Wednesday, January 26, 2011

Transverse myelitis

Transverse myelitis Transverse myelitis is presented as an inflammatory reaction of the spinal cord. Transverse myelitis may be acute, subacute and chronic. The syndrome manifests as either a bone marrow or bone marrow as the clinical syndrome in encephalomyelitis. Most often the signs are located strictly to the marrow. Transverse myelitis may be part of the array of diseases like multiple sclerosis, Devic's disease, systemic lupus erythematosus, sarcoidosis, collagen vascular disease, Sjogren's syndrome and Behcet's disease.
Causes Transverse myelitis is associated with a history of infection or recent vaccination. In most cases, the infectious agent is virus. The disease can result from infection with influenza virus, Epstein-Barr virus or cytomegalovirus, or may be the result of eruptive diseases like measles, chickenpox, rubella, mumps. May occur during anti-rabies treatment, following a microbial infection (Mycoplasma) or after infection Lueta. Transverse myelitis as the patient begins to heal appears after an infection, but infectious agents have been identified in the nervous system of infected persons. From this it follows that the disease is an autoimmune disorder triggered by infection.

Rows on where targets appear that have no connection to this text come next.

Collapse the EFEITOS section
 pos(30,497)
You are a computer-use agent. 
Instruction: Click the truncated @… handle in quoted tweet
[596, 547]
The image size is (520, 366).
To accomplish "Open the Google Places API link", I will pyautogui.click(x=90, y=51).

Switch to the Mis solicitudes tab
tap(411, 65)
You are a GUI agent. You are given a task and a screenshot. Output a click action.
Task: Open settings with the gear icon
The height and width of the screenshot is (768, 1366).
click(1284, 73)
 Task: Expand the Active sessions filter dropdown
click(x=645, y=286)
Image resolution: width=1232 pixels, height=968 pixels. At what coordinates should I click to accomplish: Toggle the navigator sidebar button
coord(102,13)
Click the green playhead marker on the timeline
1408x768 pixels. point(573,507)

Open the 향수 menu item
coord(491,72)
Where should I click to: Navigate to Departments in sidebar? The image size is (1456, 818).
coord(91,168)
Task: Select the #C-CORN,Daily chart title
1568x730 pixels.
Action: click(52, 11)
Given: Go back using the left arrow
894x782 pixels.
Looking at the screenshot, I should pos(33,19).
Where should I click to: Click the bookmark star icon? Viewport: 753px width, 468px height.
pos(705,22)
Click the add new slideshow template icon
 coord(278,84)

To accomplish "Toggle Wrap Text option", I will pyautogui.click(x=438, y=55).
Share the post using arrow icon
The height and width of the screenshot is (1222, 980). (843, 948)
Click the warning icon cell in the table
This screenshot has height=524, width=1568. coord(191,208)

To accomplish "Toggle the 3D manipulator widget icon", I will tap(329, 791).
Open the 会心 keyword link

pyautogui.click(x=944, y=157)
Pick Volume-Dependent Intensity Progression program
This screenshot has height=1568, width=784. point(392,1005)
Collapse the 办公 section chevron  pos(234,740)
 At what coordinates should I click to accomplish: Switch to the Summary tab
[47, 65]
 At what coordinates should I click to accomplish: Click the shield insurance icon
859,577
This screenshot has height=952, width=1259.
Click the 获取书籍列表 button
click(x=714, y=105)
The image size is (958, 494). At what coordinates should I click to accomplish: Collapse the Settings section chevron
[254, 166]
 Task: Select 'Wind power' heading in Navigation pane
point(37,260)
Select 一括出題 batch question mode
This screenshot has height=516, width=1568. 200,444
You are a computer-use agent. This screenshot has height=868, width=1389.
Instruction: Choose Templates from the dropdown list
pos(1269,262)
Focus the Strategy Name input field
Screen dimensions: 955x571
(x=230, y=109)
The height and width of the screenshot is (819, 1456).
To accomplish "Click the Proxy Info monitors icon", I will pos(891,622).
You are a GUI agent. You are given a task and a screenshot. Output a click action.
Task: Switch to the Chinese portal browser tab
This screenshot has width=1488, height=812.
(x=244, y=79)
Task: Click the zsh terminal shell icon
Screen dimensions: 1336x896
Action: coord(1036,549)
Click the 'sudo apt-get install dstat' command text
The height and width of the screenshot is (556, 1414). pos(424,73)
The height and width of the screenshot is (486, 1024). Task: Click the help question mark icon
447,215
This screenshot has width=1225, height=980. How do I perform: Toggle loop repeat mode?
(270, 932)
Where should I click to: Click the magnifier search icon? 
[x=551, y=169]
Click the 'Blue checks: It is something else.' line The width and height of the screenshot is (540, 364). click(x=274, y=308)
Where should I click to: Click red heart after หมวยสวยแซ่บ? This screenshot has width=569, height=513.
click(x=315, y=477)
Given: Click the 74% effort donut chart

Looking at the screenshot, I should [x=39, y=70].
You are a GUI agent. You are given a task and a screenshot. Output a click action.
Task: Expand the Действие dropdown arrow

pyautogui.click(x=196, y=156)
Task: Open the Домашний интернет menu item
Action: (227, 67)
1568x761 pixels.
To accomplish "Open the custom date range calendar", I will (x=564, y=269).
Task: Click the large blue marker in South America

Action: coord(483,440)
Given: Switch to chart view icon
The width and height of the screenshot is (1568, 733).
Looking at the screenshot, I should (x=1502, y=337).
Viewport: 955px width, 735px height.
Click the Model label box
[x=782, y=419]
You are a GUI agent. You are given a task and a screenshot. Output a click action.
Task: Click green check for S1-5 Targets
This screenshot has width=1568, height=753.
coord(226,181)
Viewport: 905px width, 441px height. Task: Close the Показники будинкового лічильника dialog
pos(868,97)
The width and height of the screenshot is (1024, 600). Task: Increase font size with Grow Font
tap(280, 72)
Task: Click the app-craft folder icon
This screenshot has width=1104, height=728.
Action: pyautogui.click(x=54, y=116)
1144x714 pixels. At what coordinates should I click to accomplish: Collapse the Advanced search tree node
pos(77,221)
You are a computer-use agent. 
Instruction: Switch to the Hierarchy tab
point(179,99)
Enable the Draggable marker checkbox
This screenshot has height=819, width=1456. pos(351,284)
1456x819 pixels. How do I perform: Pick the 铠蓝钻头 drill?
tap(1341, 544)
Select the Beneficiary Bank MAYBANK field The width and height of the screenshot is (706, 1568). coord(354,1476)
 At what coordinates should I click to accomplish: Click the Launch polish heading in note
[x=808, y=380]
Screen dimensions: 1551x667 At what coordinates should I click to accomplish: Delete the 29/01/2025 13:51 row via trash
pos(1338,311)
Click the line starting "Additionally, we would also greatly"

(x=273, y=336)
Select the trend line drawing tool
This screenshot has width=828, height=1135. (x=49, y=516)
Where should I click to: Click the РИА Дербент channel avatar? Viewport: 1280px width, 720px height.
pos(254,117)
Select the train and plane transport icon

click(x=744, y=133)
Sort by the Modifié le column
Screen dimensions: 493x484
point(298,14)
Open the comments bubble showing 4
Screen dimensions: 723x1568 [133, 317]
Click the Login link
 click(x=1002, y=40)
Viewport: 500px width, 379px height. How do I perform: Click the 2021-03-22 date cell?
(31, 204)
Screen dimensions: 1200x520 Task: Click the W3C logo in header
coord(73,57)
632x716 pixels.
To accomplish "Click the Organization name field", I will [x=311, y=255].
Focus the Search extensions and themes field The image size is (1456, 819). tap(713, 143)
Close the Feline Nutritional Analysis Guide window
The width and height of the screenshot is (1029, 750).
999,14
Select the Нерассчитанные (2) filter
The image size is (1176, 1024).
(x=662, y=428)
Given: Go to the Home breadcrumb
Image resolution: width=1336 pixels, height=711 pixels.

Clinical Acute form is manifested by the general signs of infectious, high temperature, pain focused nature, and posterior cervical meningiene signs. Neurological signs are installed within a few days, resulting in a syndrome of medullary transverse section. Various combinations appear paresthesia, sensitivity problems, motor paresis and sphincter disorders. Tendon reflexes are abolished. Pressure arising from the early days and tend to expand in depth and surface, can result in necrosis and denudation during film regions. If evolution is favorable, the symptoms disappear after 2-3 weeks, muscle contractions occur and Babinski sign, tendon reflexes reappear may become exaggerated. Paralysis persistent areflexia indicate necrosis of multiple spinal segments. In mild forms can only mild sensory symptoms. Severe forms of the syndrome evolves functional spinal cross sectioning. In Landry's ascending form and upper limbs are affected and paralysis of respiratory muscles occurs, and evolution is often debilitating to exitus. Subacute and chronic forms have a slow, manifesting as a chronic spastic parapareze with sphincter disturbances and no sensitivity problems. Diagnostic images in MRI (magnetic resonance imaging) show a variable marrow edemas emerge. Interruption of the blood-brain barrier in acute cases associated with perivenous inflammation translates into MRI images by increasing contrast. Required to be made a brain MRI to determine if an attack is somewhat transverse myelitis initial multiple sclerosis. Transverse myelitis in cerebrospinal fluid often presents with predominant Pleocytosis mononuclei, is slightly elevated protein level.
Treatment Mild forms resolve themselves. In the case of moderate and severe methylprednisolone is administered intravenously, followed by administration of oral prednisone. Methylprednisolone is administered in amount of 250 mg dissolved in 250 ml 5% glucose solution and administered over a period of 1-2 hours iv (intravenously) for 3 days. After the 3 days passed after administration of oral prednisone 1 mg / kg / day in single dose in the morning for the next 13 days. After the 13 days, prednisone is administered for one day in the amount of 20 mg / day, then for the next three days is administered 10 mg / day prednisone.